Sarah jumped and skipped her bow over the fiddle to keep up. She flashed Cassandra a level look. "Green is not an attractive colour on you."
"Then what is?"
She grinned, the flames painting them both in sunset. "Red. You are not one to sulk. You are a creature of passion. Show him that. Punish him with it, if you're so angry."
Cassandra raised an eyebrow in interest. That peculiar cold dissipated. She looked back to her merrow. Jacob cantered up to Charlotte and they clapped their hands with a harsh pistol sound. Her jaw set. She punched the final beats of the song into the drum. Sarah's fiddle wailed. The band let loose a bark of triumph as the dance ended.
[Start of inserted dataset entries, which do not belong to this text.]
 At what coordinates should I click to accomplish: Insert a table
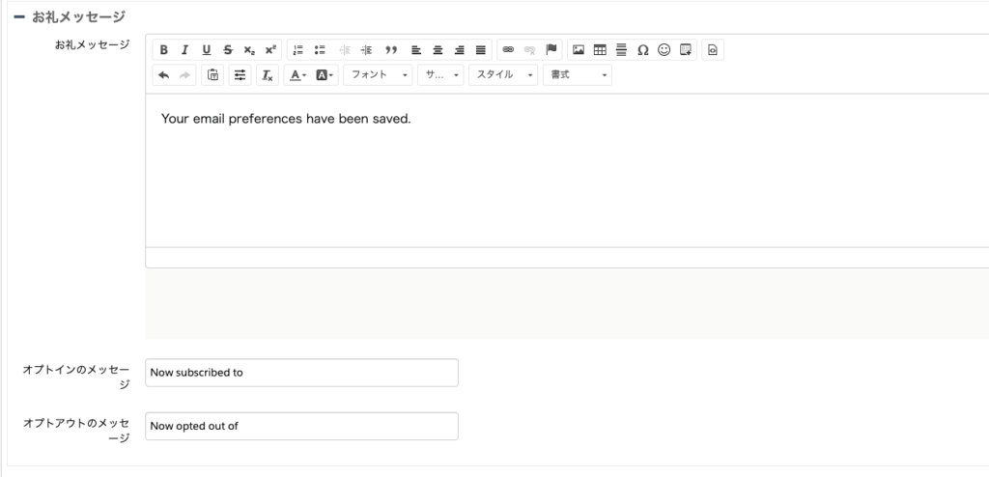[x=600, y=50]
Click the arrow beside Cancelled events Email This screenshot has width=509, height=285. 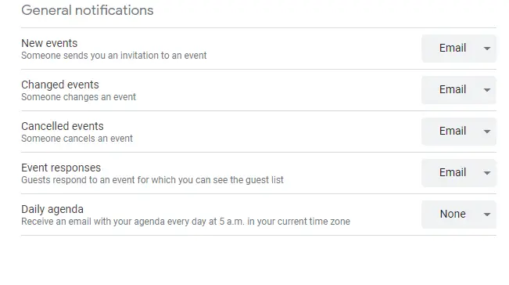[486, 132]
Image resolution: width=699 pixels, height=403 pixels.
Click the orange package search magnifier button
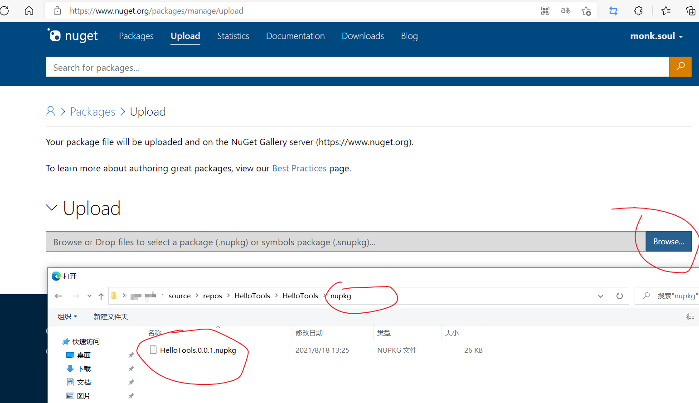(680, 67)
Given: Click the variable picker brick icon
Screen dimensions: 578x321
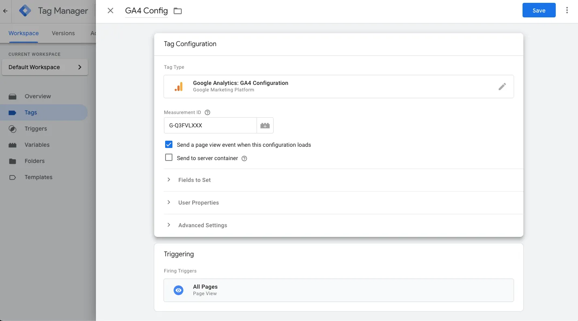Looking at the screenshot, I should [x=265, y=125].
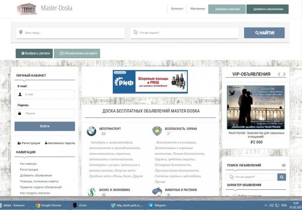Click the Бизнес и экономика dollar icon
The image size is (302, 210).
(x=91, y=192)
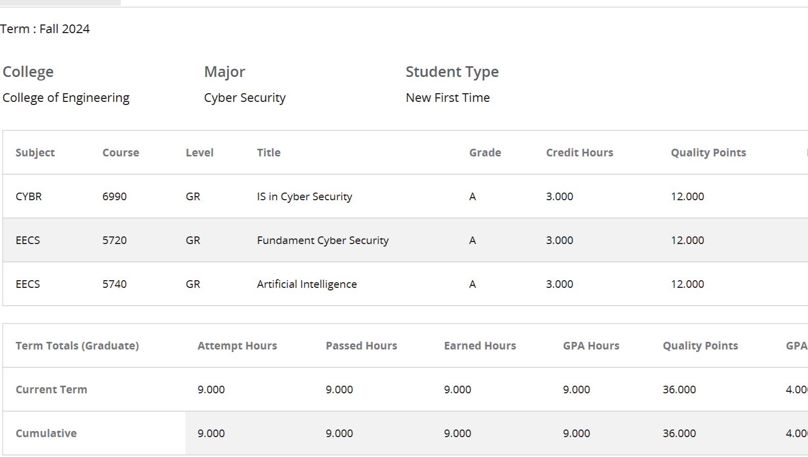Click course number 5740
The width and height of the screenshot is (808, 457).
pyautogui.click(x=115, y=284)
The villagers applauded. Couples broke and reformed, some stumbling away for replenishment, some partnering up for more dancing, churning the sand with their bustling about. Raucous laughter, jeering, and the glugging of beer tumbled around Cassandra as she watched Jacob vanish into the shadows behind the fire.
She shot out her hand and grabbed a passerby. Old Jim nearly toppled over on his single leg. "Lass!" he croaked. "What's th' doing?"
She stood and steadied him, then pointed at her drum lodged in the sand. "Play this for me."
He squinted under the brim of his battered hat. "Why?"
"So I can piss."
"Your mother will hear of your bad language!"
"I should think so, I say it out loud. Will you take my place?"
"I don't know how to play."
"Hear the sea? Just keep up the same rhythm."
Jim was about to protest, but she strode around him and off down the beach. The old man sighed in resignation and manoeuvred himself down to the crate she had been sitting on. Sarah greeted him with amusement, eying her friend rocket away in a flare of flame.
Cassandra tore through the party, like a hound after a fox. Sand flurried up her patched skirts as she pulled her feet roughly from its slowing grasp. The firelight hurtled over the villagers, forging them all into a bubbling, fused lump of molten tin, obscuring their faces and shadowing shapes. Her pulse raced as she found neither Jacob nor Charlotte. She called on her skills as a rope maker. Her long, nimble fingers were practiced in gathering straying, tangled threads and weaving them together, strong and single-minded. Rope had led Theseus through the labyrinth and kept Odysseus from the sirens, it anchored ships, it tamed wild horses. Rope makers did not let themselves get lost or fray apart. She took a deep breath of the charred air and flexed her fingers. She saw each bemusing shadow as a twizzling thread. She moved along the weave. The madness slowed around her.
There.
Her heart jarred to a halt as she spotted Jacob's narrow back by a stack of kegs. His dusty, green coat swept with the rush of people close to him, hurrying past or dancing to music not yet begun. His black hair, bundled on the back of his head, was coming loose and tousling around the nape of his neck, as if swirling in water. He leaned back and the glint of pewter appeared as he took a deep swig of beer. She grit her teeth, squared her shoulders, and marched forward.